◆ Data for analysis:
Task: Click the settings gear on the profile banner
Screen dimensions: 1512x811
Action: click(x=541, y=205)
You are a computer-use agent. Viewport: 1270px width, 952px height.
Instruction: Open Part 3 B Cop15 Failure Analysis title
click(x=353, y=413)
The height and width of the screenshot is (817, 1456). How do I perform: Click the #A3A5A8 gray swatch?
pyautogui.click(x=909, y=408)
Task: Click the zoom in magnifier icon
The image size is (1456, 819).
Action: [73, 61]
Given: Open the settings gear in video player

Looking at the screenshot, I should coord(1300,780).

◆ What the task requires:
Please output the complete set of records above without any alteration.

◆ Exercise result:
Task: Click the settings gear on the profile banner
Screen dimensions: 1512x811
Action: click(x=541, y=205)
You are a computer-use agent. Viewport: 1270px width, 952px height.
Instruction: Open Part 3 B Cop15 Failure Analysis title
click(x=353, y=413)
The height and width of the screenshot is (817, 1456). How do I perform: Click the #A3A5A8 gray swatch?
pyautogui.click(x=909, y=408)
Task: Click the zoom in magnifier icon
The image size is (1456, 819).
Action: [73, 61]
Given: Open the settings gear in video player

Looking at the screenshot, I should coord(1300,780).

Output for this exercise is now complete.